Server Configuration
Enable FTS on the server for specific maps:
import { ServerCoordinator } from '@topgunbuild/server';
const server = new ServerCoordinator({
port: 8080,
// Enable full-text search for specific maps
fullTextSearch: {
articles: {
fields: ['title', 'body'],
tokenizer: { minLength: 2 },
bm25: { k1: 1.2, b: 0.75 }
},
products: {
fields: ['name', 'description', 'tags']
}
}
});
await server.start();
// Server now maintains FTS indexes for 'articles' and 'products' maps
// Indexes are automatically updated when data changes
// Indexes are backfilled from storage on startup The server will:
- Create and maintain BM25 indexes for configured maps
- Automatically update indexes when data changes (add/update/remove)
- Backfill indexes from persistent storage on startup
Client API
Search from the client using client.search():
import { TopGunClient } from '@topgunbuild/client';
const client = new TopGunClient({
serverUrl: 'ws://localhost:8080'
});
await client.authenticate({ token: 'user-token' });
// Search articles on the server
const results = await client.search<Article>('articles', 'machine learning', {
limit: 20,
minScore: 0.5,
boost: { title: 2.0, body: 1.0 }
});
// Results are sorted by relevance
for (const result of results) {
console.log(`[${result.score.toFixed(2)}] ${result.key}: ${result.value.title}`);
console.log(` Matched: ${result.matchedTerms.join(', ')}`);
} Search Result Structure
Each result includes the document key, value, relevance score, and matched terms:
// SearchResult<T> interface
interface SearchResult<T> {
key: string; // Document key
value: T; // Full document value
score: number; // BM25 relevance score
matchedTerms: string[]; // Stemmed terms that matched
}
// Example result
const result: SearchResult<Article> = {
key: 'a1',
value: { title: 'Introduction to ML', body: '...' },
score: 2.34,
matchedTerms: ['machin', 'learn'] // Stemmed
}; Permissions
Server-side search respects the security model - users must have READ permission on a map to search it:
// Server security configuration
const server = new ServerCoordinator({
port: 8080,
fullTextSearch: {
articles: { fields: ['title', 'body'] }
},
security: {
permissions: {
// Users need READ permission to search a map
articles: {
read: ['user', 'admin'],
write: ['admin']
}
}
}
});
// Client-side: search requires READ permission
try {
const results = await client.search('articles', 'query');
} catch (error) {
// Error: Permission denied for map: articles
} When to use server-side search: Use server-side search when you have multiple clients, need centralized index management, or want to offload search computation from clients.

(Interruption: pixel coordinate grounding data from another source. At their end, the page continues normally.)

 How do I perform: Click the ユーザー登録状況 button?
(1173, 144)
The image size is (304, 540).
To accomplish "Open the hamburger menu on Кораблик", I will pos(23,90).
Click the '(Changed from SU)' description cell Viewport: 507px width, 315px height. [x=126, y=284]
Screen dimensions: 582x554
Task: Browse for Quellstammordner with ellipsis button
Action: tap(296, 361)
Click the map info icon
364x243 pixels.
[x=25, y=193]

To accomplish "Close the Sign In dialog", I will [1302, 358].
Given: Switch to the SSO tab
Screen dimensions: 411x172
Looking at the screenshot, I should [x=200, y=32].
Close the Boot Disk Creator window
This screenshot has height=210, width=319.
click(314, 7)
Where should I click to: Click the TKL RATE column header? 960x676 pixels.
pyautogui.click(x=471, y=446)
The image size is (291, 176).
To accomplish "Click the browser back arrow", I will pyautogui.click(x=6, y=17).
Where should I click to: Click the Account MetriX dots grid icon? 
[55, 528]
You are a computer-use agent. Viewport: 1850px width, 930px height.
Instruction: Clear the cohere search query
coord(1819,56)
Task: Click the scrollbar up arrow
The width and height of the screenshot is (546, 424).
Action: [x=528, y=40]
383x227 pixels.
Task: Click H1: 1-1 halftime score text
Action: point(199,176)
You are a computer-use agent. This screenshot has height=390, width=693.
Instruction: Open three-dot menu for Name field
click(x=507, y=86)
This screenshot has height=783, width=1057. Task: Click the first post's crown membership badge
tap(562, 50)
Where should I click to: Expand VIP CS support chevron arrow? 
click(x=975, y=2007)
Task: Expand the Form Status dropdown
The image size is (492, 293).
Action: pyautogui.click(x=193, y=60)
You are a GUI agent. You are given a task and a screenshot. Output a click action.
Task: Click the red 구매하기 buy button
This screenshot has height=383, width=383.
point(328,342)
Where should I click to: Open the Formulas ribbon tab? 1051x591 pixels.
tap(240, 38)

Use local BM25 (IndexedORMap) for offline-first apps where clients need to search without server connectivity.
Live Search Subscriptions
For real-time search UIs, TopGun provides Live Search subscriptions that automatically update when matching documents change. Unlike the one-shot search() method, searchSubscribe() pushes delta updates to your callback.
Real-Time Updates
Results update automatically when documents are added, modified, or removed.
Delta Updates
Server sends ENTER/UPDATE/LEAVE events instead of full result sets.
Client API
Create a live search subscription with searchSubscribe():
import { TopGunClient } from '@topgunbuild/client';
const client = new TopGunClient({
serverUrl: 'ws://localhost:8080'
});
// Create a live search subscription
const handle = client.searchSubscribe<Article>('articles', 'machine learning', {
limit: 20,
minScore: 0.5,
boost: { title: 2.0, body: 1.0 }
});
// Subscribe to result changes (includes initial results + delta updates)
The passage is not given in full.